Task details
Provide the data again in its entirety, exactly as given.

▼▼▼

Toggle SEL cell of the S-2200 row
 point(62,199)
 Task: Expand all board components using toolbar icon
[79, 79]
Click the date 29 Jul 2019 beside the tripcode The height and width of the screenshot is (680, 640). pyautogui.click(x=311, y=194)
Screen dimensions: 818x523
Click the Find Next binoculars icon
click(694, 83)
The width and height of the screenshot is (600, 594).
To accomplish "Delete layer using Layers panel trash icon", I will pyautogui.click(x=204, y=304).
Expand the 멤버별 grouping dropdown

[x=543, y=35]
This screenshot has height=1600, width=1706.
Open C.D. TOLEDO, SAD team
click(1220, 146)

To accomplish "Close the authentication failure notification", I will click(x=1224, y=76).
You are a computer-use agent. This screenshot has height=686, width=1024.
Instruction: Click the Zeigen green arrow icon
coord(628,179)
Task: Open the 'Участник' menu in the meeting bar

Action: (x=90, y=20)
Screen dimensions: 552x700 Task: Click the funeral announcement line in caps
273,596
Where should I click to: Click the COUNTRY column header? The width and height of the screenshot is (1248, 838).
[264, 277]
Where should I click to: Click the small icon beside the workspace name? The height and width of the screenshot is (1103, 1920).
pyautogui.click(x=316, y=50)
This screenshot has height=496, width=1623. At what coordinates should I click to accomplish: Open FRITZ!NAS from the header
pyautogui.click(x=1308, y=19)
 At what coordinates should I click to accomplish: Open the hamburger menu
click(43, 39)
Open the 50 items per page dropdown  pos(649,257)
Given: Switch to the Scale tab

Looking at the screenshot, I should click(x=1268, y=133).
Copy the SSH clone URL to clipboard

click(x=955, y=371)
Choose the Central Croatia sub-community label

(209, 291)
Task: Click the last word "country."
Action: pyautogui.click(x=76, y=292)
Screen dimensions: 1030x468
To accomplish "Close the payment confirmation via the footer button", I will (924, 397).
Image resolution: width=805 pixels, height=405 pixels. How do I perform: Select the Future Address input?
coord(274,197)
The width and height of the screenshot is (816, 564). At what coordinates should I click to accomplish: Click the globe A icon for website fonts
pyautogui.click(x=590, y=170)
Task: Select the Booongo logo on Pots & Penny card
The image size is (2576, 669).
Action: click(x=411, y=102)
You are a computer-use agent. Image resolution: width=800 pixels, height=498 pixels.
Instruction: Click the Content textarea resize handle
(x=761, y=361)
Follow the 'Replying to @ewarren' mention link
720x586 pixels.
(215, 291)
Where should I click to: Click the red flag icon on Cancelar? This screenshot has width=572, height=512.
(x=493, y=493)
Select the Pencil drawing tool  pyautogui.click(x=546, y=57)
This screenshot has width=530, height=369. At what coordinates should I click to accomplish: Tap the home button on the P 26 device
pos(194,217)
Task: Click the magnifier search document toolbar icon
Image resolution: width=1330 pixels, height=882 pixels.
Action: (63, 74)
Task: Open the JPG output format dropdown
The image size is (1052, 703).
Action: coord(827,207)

▲▲▲

Answer section
Toggle SEL cell of the S-2200 row
 point(62,199)
 Task: Expand all board components using toolbar icon
[79, 79]
Click the date 29 Jul 2019 beside the tripcode The height and width of the screenshot is (680, 640). pyautogui.click(x=311, y=194)
Screen dimensions: 818x523
Click the Find Next binoculars icon
click(694, 83)
The width and height of the screenshot is (600, 594).
To accomplish "Delete layer using Layers panel trash icon", I will pyautogui.click(x=204, y=304).
Expand the 멤버별 grouping dropdown

[x=543, y=35]
This screenshot has height=1600, width=1706.
Open C.D. TOLEDO, SAD team
click(1220, 146)

To accomplish "Close the authentication failure notification", I will click(x=1224, y=76).
You are a computer-use agent. This screenshot has height=686, width=1024.
Instruction: Click the Zeigen green arrow icon
coord(628,179)
Task: Open the 'Участник' menu in the meeting bar

Action: (x=90, y=20)
Screen dimensions: 552x700 Task: Click the funeral announcement line in caps
273,596
Where should I click to: Click the COUNTRY column header? The width and height of the screenshot is (1248, 838).
[264, 277]
Where should I click to: Click the small icon beside the workspace name? The height and width of the screenshot is (1103, 1920).
pyautogui.click(x=316, y=50)
This screenshot has height=496, width=1623. At what coordinates should I click to accomplish: Open FRITZ!NAS from the header
pyautogui.click(x=1308, y=19)
 At what coordinates should I click to accomplish: Open the hamburger menu
click(43, 39)
Open the 50 items per page dropdown  pos(649,257)
Given: Switch to the Scale tab

Looking at the screenshot, I should click(x=1268, y=133).
Copy the SSH clone URL to clipboard

click(x=955, y=371)
Choose the Central Croatia sub-community label

(209, 291)
Task: Click the last word "country."
Action: pyautogui.click(x=76, y=292)
Screen dimensions: 1030x468
To accomplish "Close the payment confirmation via the footer button", I will (924, 397).
Image resolution: width=805 pixels, height=405 pixels. How do I perform: Select the Future Address input?
coord(274,197)
The width and height of the screenshot is (816, 564). At what coordinates should I click to accomplish: Click the globe A icon for website fonts
pyautogui.click(x=590, y=170)
Task: Select the Booongo logo on Pots & Penny card
The image size is (2576, 669).
Action: click(x=411, y=102)
You are a computer-use agent. Image resolution: width=800 pixels, height=498 pixels.
Instruction: Click the Content textarea resize handle
(x=761, y=361)
Follow the 'Replying to @ewarren' mention link
720x586 pixels.
(215, 291)
Where should I click to: Click the red flag icon on Cancelar? This screenshot has width=572, height=512.
(x=493, y=493)
Select the Pencil drawing tool  pyautogui.click(x=546, y=57)
This screenshot has width=530, height=369. At what coordinates should I click to accomplish: Tap the home button on the P 26 device
pos(194,217)
Task: Click the magnifier search document toolbar icon
Image resolution: width=1330 pixels, height=882 pixels.
Action: (63, 74)
Task: Open the JPG output format dropdown
The image size is (1052, 703).
Action: coord(827,207)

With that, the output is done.